>>>

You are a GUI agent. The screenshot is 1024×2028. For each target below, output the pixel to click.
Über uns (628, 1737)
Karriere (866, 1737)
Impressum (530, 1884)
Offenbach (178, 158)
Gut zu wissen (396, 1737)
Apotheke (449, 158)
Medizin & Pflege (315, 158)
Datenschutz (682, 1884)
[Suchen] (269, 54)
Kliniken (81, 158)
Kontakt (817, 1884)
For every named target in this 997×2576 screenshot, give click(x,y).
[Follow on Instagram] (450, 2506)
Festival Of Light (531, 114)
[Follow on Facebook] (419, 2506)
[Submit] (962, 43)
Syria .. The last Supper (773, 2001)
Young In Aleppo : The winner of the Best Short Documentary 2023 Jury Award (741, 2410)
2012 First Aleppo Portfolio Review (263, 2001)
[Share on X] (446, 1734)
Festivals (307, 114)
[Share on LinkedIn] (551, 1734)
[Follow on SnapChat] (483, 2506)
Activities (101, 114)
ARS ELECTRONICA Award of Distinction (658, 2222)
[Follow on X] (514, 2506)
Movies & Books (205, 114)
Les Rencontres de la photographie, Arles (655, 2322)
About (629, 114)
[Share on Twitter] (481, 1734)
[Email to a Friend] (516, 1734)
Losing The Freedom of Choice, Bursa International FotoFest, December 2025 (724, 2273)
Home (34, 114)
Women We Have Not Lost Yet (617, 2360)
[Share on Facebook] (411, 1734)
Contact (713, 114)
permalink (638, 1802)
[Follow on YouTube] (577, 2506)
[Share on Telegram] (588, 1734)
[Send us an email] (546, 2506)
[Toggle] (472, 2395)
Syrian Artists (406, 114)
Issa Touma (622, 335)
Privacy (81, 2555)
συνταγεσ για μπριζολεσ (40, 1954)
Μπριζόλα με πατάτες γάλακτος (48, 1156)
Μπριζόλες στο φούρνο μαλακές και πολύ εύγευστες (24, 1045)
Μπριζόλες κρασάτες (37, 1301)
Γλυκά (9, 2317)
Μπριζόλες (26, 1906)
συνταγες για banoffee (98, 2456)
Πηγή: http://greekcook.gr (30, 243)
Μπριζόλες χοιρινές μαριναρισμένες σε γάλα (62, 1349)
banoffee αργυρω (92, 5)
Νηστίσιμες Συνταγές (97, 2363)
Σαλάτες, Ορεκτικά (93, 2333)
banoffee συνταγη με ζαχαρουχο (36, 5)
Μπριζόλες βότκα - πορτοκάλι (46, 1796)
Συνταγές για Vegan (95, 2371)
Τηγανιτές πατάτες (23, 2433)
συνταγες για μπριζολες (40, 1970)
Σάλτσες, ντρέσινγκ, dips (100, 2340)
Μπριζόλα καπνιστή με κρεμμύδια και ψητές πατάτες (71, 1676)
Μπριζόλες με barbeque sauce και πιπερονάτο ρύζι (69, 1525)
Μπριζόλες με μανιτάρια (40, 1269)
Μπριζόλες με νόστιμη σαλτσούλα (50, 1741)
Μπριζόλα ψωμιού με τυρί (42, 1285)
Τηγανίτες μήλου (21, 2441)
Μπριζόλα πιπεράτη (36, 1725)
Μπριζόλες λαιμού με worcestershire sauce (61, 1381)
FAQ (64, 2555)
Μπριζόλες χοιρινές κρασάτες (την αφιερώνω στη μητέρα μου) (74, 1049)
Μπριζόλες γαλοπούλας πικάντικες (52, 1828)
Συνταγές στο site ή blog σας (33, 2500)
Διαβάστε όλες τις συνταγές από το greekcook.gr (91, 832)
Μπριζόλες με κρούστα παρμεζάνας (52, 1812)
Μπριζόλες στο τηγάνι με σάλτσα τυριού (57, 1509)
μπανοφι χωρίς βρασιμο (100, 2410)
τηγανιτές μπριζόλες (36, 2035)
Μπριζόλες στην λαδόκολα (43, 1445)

<<<

WORK TASK = In this exercise, copy only the lines from the opening line of the material through the line where "banoffee συνταγη με ζαχαρουχο (36, 5)" appears.

SOLUTION FOR THIS EXERCISE =
You are a GUI agent. The screenshot is 1024×2028. For each target below, output the pixel to click.
Über uns (628, 1737)
Karriere (866, 1737)
Impressum (530, 1884)
Offenbach (178, 158)
Gut zu wissen (396, 1737)
Apotheke (449, 158)
Medizin & Pflege (315, 158)
Datenschutz (682, 1884)
[Suchen] (269, 54)
Kliniken (81, 158)
Kontakt (817, 1884)
For every named target in this 997×2576 screenshot, give click(x,y).
[Follow on Instagram] (450, 2506)
Festival Of Light (531, 114)
[Follow on Facebook] (419, 2506)
[Submit] (962, 43)
Syria .. The last Supper (773, 2001)
Young In Aleppo : The winner of the Best Short Documentary 2023 Jury Award (741, 2410)
2012 First Aleppo Portfolio Review (263, 2001)
[Share on X] (446, 1734)
Festivals (307, 114)
[Share on LinkedIn] (551, 1734)
[Follow on SnapChat] (483, 2506)
Activities (101, 114)
ARS ELECTRONICA Award of Distinction (658, 2222)
[Follow on X] (514, 2506)
Movies & Books (205, 114)
Les Rencontres de la photographie, Arles (655, 2322)
About (629, 114)
[Share on Twitter] (481, 1734)
[Email to a Friend] (516, 1734)
Losing The Freedom of Choice, Bursa International FotoFest, December 2025 (724, 2273)
Home (34, 114)
Women We Have Not Lost Yet (617, 2360)
[Share on Facebook] (411, 1734)
Contact (713, 114)
permalink (638, 1802)
[Follow on YouTube] (577, 2506)
[Share on Telegram] (588, 1734)
[Send us an email] (546, 2506)
[Toggle] (472, 2395)
Syrian Artists (406, 114)
Issa Touma (622, 335)
Privacy (81, 2555)
συνταγεσ για μπριζολεσ (40, 1954)
Μπριζόλα με πατάτες γάλακτος (48, 1156)
Μπριζόλες στο φούρνο μαλακές και πολύ εύγευστες (24, 1045)
Μπριζόλες κρασάτες (37, 1301)
Γλυκά (9, 2317)
Μπριζόλες (26, 1906)
συνταγες για banoffee (98, 2456)
Πηγή: http://greekcook.gr (30, 243)
Μπριζόλες χοιρινές μαριναρισμένες σε γάλα (62, 1349)
banoffee αργυρω (92, 5)
Νηστίσιμες Συνταγές (97, 2363)
Σαλάτες, Ορεκτικά (93, 2333)
banoffee συνταγη με ζαχαρουχο (36, 5)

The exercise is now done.